Сон в … ногу
- Провались пропадом эти кабаны: не охотился раньше, а теперь и подавно не буду, - подвел итог своей первой кабаньей вылазке мой приятель Саня Козачек.
Да, да это я вытащил его, убежденного утятника, на мероприятие столь же опасное, как и езда на автомобиле для человека, впервой севшего за руль.
Не-ет, робким или трусоватым, его не назовешь. Как-никак, в ВДВ служил…
Просто птички, вода, рыбалка нравились ему куда больше любой зверовой охоты. Вот только баловался, время от времени, недозволенными снастишками: сетками, «телевизорами», жакам.
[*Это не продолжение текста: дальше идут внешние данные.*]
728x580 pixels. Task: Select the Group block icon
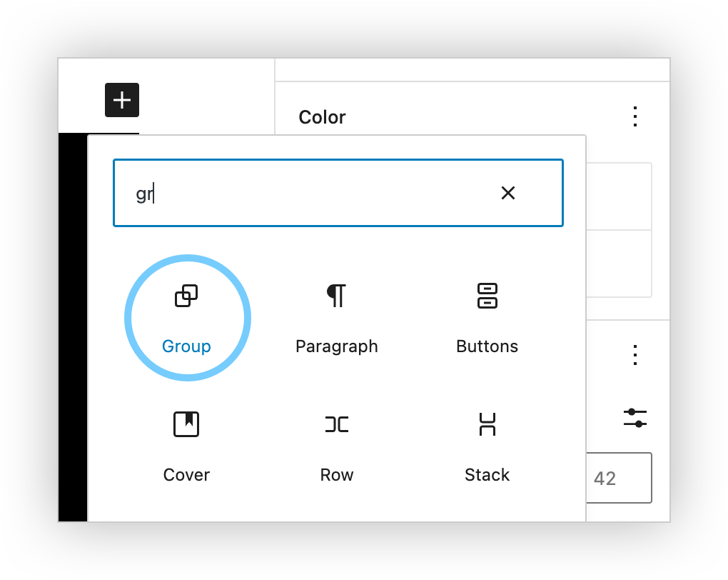pos(186,296)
Не прочь был уток на моторке с подрыва пострелять. Попадался. Но как-то все ему сходило. Решил я приобщить его к коллективной охоте, где ничего лишнего охотник себе позволить не может. Вроде, как шефство взял.
Зима в тот год была стылая и многоснежная. Но, не смотря на крутые погоды, мы собрались в Сумскую область поохотиться на кабанов. В ту пору они водились там во множестве. По крутоярам, обширным болотам и соснякам немало торных троп понаделали их стада.
Охота предстояла комплексная: кабан, косуля и пушной зверь. Такие охоты, в целом, сулят успех, но проводить их бывает не просто – того и гляди, основного зверя подшумят.
К выезду мороз ослаб, выдохся и радостно заискрился припорошенный инеем лес, кустарники, поля. Улестила погода. И все ж, ходить заснеженными ярами – не Крещатиком дефилировать. Сделав два утомительных и пустых загона, согласились с лесником Порфирьичем, что залегает нынче кабан в кущах сухих торфяных болот. Брать зверя на таких пространствах, по нескольку километров в поперечнике – тяжко до жути. Выручали там дренажные канавы, вдоль которых имелась возможность «затянуть фланги», а загонщикам не свалиться с направления гона.
При подъезде к торфяникам мы обнаружили свежую входную тропу. Мелочи, как показывали следы: подсвинков и сеголетков в стаде, почитай, что и не было.
В большинстве, зверь крупный, трех-пяти лет. Собаки Гриши- «бороды», лайки Белка и Вьюга, заволновались, тыкаясь носами в кабаньи следы.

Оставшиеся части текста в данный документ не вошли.